Image copyright AFP Image caption Dr Hamed Al-Faqih has been suspended
The Canadian parent whose son died in 2017 after a controversial autopsy conducted by the country’s top pathologist has called for an inquest into “misconduct.”
Dr Hamed Al-Faqih has been suspended by Ontario’s chief pathologist after a young man died of a heart attack following a joint investigation by three top health agencies.
The Ontario College of Physicians and Surgeons and Public Health Ontario are also on the sidelines.
In an email on Monday, Dr Judy Giuffre, the president of Ontario’s college of physicians, said her office was closely monitoring the matter.
‘Called out for troubling discrepancies’
Dr Giuffre said Dr Al-Faqih’s suspension took effect on Monday.

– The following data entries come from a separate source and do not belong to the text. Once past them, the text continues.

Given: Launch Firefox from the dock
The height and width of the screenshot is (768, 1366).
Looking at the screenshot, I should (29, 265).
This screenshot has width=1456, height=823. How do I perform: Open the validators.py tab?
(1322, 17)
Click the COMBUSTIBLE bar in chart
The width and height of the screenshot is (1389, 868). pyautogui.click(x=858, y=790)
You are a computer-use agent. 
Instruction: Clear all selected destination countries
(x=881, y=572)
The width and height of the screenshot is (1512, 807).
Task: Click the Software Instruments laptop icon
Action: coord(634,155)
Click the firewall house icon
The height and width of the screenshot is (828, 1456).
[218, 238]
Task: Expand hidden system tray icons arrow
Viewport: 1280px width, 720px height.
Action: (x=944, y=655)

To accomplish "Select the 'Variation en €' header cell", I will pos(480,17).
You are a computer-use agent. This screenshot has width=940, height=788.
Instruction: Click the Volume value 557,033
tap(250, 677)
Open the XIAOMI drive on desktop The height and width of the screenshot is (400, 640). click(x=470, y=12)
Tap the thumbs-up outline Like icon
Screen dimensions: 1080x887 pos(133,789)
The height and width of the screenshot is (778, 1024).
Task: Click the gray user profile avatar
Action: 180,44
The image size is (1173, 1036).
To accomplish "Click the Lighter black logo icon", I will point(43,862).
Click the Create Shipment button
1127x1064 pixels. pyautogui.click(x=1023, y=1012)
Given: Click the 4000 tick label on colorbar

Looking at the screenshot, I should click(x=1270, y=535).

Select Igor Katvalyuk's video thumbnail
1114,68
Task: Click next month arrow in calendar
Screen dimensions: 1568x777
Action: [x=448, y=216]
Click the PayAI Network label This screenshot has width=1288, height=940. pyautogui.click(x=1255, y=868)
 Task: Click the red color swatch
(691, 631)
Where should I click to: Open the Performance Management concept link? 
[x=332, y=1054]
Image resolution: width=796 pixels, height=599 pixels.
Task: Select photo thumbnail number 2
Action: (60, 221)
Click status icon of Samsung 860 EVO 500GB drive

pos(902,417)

“Until a resolution can be reached, this matter will be under active monitoring by the college and will likely remain so for some time,” she wrote.
“We will keep the college and the people of Ontario informed of developments.”
Sofia Valle, whose son killed himself after being declared dead by the pathologist, posted a message on Facebook calling for an inquest.
“Nothing short of an inquiry is going to bring any peace and healing to the family of our son Mateo,” she wrote.
“The missteps that this doctor has been embroiled in have caused my family to suffer so much unnecessary pain and anguish.
“He should face charges for crimes of fraud.”
“We have been calling out for [an] inquiry and hope that it will be necessary to clear the names of my family and the integrity of Dr Al-Faqih.
“As a mother of three boys I can only assume this is all done behind closed doors with ethics blurred, and my kids will always wonder if there is any truth, or if the paperwork is complete.
“Justice must be served for us.”
Shocked by ‘vulnerability’
News of the examinations – which use a remote digital autopsy and oral history – broke in mid-August.
An original press release about Mateo’s death read: “This is a case involving a five year old boy who suffered a heart attack and had heart surgery [which] required a 10-hour surgery on his heart.
“We find it compelling to highlight that he could have taken his own life if he was not resuscitated by the initial medical staff at the hospital.”
But doctors later said Mateo had died of a heart attack even before they performed the surgery.
They were “shocked” by the “vulnerability” of the child during the investigation.
Dr Al-Faqih has declined to comment on the matter.